# [Directions for this task]
Every line in the entries that holds "playas" should be identified and copied.

(Stored items)
--
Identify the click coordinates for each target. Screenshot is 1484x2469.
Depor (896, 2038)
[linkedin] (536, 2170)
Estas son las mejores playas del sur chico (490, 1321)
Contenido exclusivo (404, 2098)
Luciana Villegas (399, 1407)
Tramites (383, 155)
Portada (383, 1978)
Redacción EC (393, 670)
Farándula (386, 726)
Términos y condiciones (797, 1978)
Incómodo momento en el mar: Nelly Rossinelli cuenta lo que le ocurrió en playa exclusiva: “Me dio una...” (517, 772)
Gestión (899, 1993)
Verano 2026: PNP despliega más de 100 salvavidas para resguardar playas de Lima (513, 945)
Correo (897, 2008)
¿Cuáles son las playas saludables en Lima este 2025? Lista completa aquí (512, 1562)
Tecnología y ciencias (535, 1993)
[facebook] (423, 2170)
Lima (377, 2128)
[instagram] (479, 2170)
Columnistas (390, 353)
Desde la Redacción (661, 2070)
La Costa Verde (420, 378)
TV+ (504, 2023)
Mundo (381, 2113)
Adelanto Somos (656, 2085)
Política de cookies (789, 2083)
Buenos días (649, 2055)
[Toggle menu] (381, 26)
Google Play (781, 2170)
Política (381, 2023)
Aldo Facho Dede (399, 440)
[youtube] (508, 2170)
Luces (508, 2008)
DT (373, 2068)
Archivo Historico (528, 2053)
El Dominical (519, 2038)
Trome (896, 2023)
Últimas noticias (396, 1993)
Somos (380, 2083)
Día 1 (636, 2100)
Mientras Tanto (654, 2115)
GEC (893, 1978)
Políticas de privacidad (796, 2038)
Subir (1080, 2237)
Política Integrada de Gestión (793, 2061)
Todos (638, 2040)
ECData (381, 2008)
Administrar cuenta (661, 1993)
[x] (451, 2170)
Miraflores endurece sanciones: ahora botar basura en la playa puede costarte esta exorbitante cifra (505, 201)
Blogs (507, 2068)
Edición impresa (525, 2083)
--
# [Task response]
Estas son las mejores playas del sur chico (490, 1321)
Verano 2026: PNP despliega más de 100 salvavidas para resguardar playas de Lima (513, 945)
¿Cuáles son las playas saludables en Lima este 2025? Lista completa aquí (512, 1562)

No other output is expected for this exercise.